As powerful as previous footage of German atrocities has been, "Memory Of The Camps" will undoubtedly become the definitive cinematic record of the hell on earth that Hitler created. Among those who worked on the film was Alfred Hitchcock, who directed films for the British Ministry of Information, which supervised the editing of the film.
According to David Fanning, "Frontline" executive producer, "It's not entirely clear what role Hitchcock played in the development of this film. This is partly because the film was never completely finished. One reel of the original six, made by Russians who liberated Auschwitz, has been lost. There was a written narration, but it had never been recorded. "Frontline" has taken the original pictures, in their original order, and added that narration - in order to present the film in as close to its original form as possible."
Trevor Howard's narration plays a large part in making this such a conscience-searing, gut-wrenching film. What is seen makes Picasso's surrealistic nightmares look representational - the bodies, living and dead, that are more bone than flesh; the SS troops and their frauleins burying the dead and showing little, if any, remorse. Howard, in a world-weary, matter-of- fact tone reminiscent of modern poetry, is constantly understating the gruesome imagery, thereby making it even more horrific.
For example, after showing a clip of corpses being thrown into a mass grave, he says, "We only know they were born, they suffered, they died - in agony - in Belsen camp."
Or, "The German citizens were brought in from Weimar. They came like tourists to this chamber of horrors . . . Some of the visitors did not care for the sights."
It has become commonplace for contemporary filmmakers to add sound effects to historical footage, a practice that usually adds to the realism of the documentary. "Frontline" wisely eschews such audio editing, along with the use of a musical soundtrack, and the result is staggeringly eerie. The hour is an uninterrupted silent scream that one can't turn a deaf ear to or look away from.
Which raises the question: Why should we expose ourselves to such horrors again? Even if we haven't seen such detail before - the barbed-wire beds, the bodies being dragged along the ground and tumbling down the hills into their mass graves, the living huddled in excrement, the lice, the charred bodies that were set afire by the SS in a final attempt to hide the final solutionfrom the Allies, the staring dead eyes, the victims - both living and dead - whose bodies bear no resemblance to anything seen in anatomy class?
A purely selfish answer is that with all the numbing television that is part of modern existence - the game shows, the situation comedies that aren't funny, the bland TV-movies, even the average newscast - it is reassuring to rediscover that television has the ability to shake the soul as it does in "Memory Of The Camps."
The more important reason is given by Howard at the end of the film. "Unless the world learns the lesson these pictures teach, night will fall. But," his voice finally rising in emotion, "by God's grace, we who live will learn."

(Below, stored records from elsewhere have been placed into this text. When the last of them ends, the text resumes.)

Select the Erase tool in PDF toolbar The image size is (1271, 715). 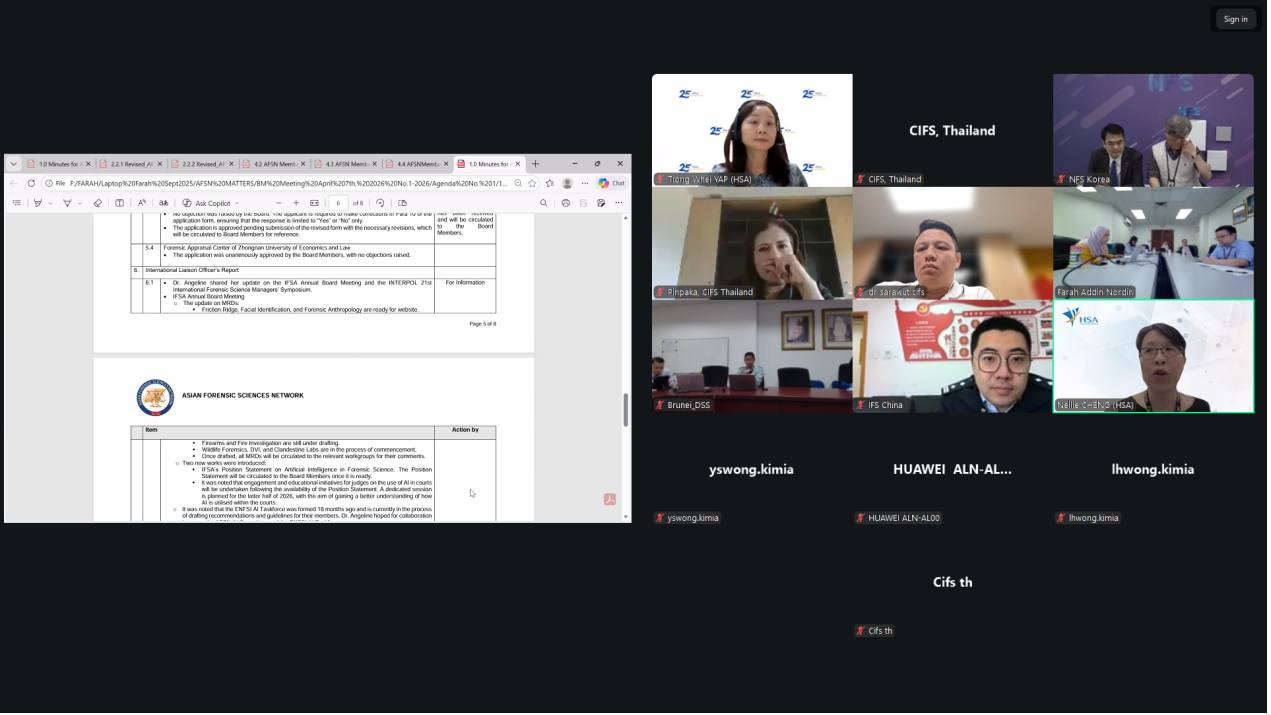click(x=97, y=203)
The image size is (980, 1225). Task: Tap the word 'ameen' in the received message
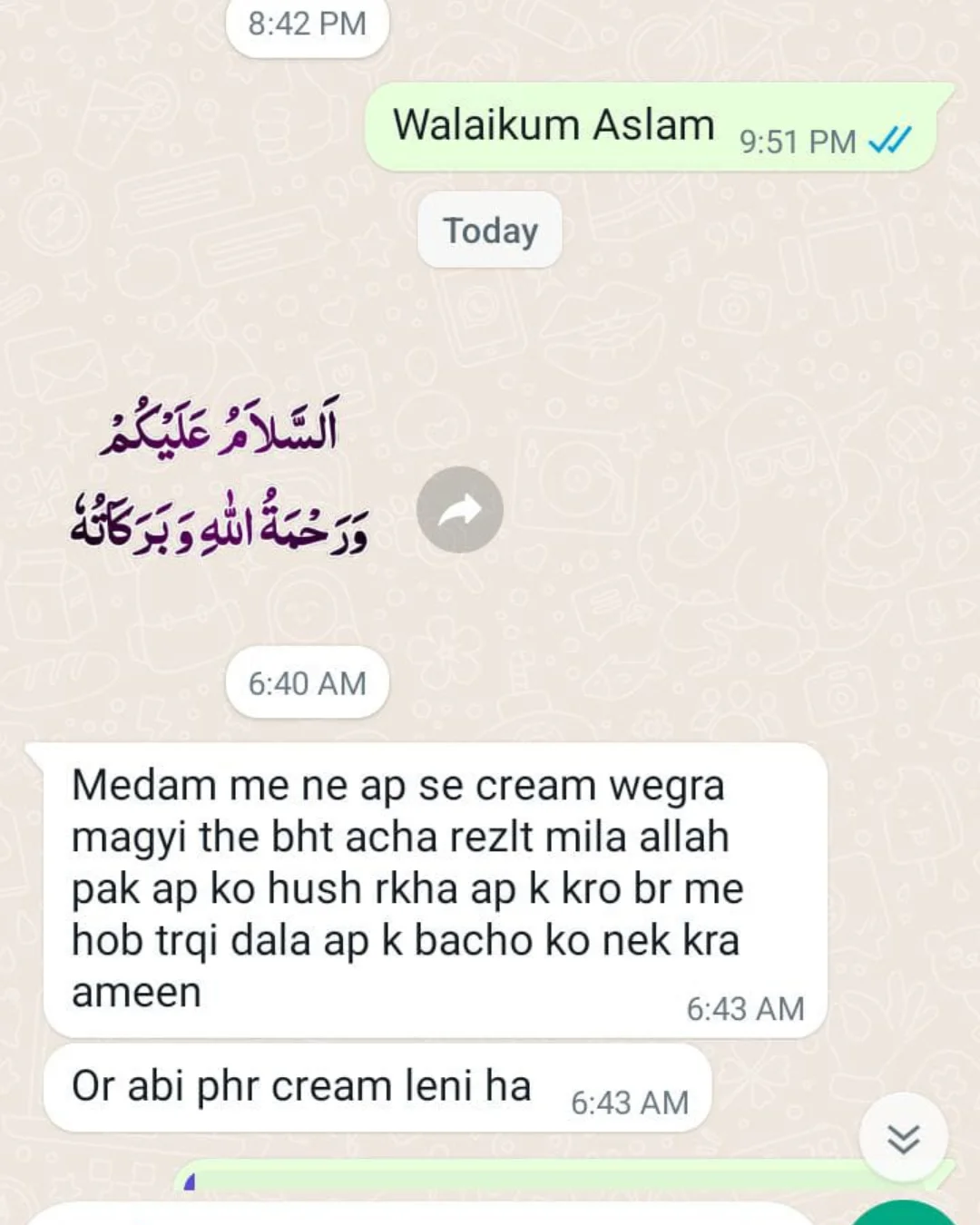(x=137, y=993)
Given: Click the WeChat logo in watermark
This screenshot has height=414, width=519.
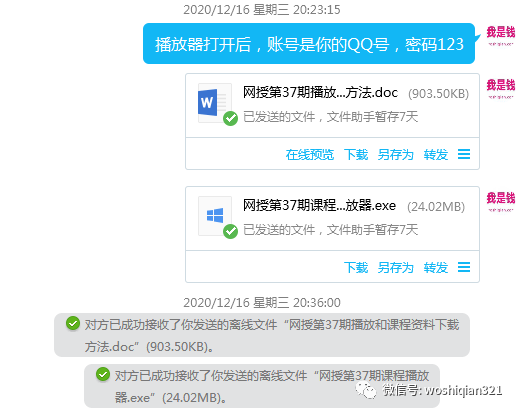Looking at the screenshot, I should coord(366,390).
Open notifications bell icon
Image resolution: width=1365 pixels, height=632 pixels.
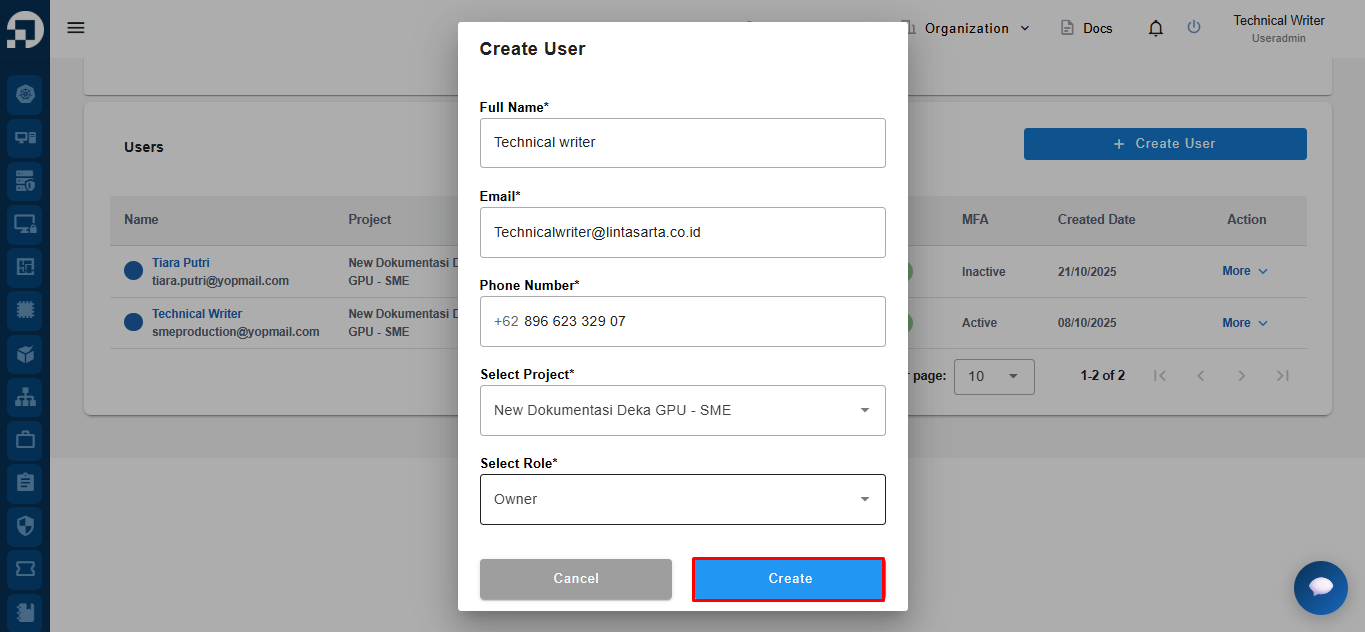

That may sound as abstract as "Those who cannot remember the past are condemned to relive it." But how abstract is it, considering that the world turned its back when Cambodia massacred 2 million of its people and that China is trying to reinstate Hitler's heir, Pol Pot, as head of the Cambodian government?
And how abstract is such a summation when the President of the United States says that a visit to a concentration camp would only open old wounds and that German soldiers were as much victims of the Nazis as were the Jews and others massacred by the SS?
One wonders whether Ronald Reagan would have gone to Bitburg if he had seen "Memory Of The Camps." It is unfortunate, but the world still needs to learn the lesson these pictures teach.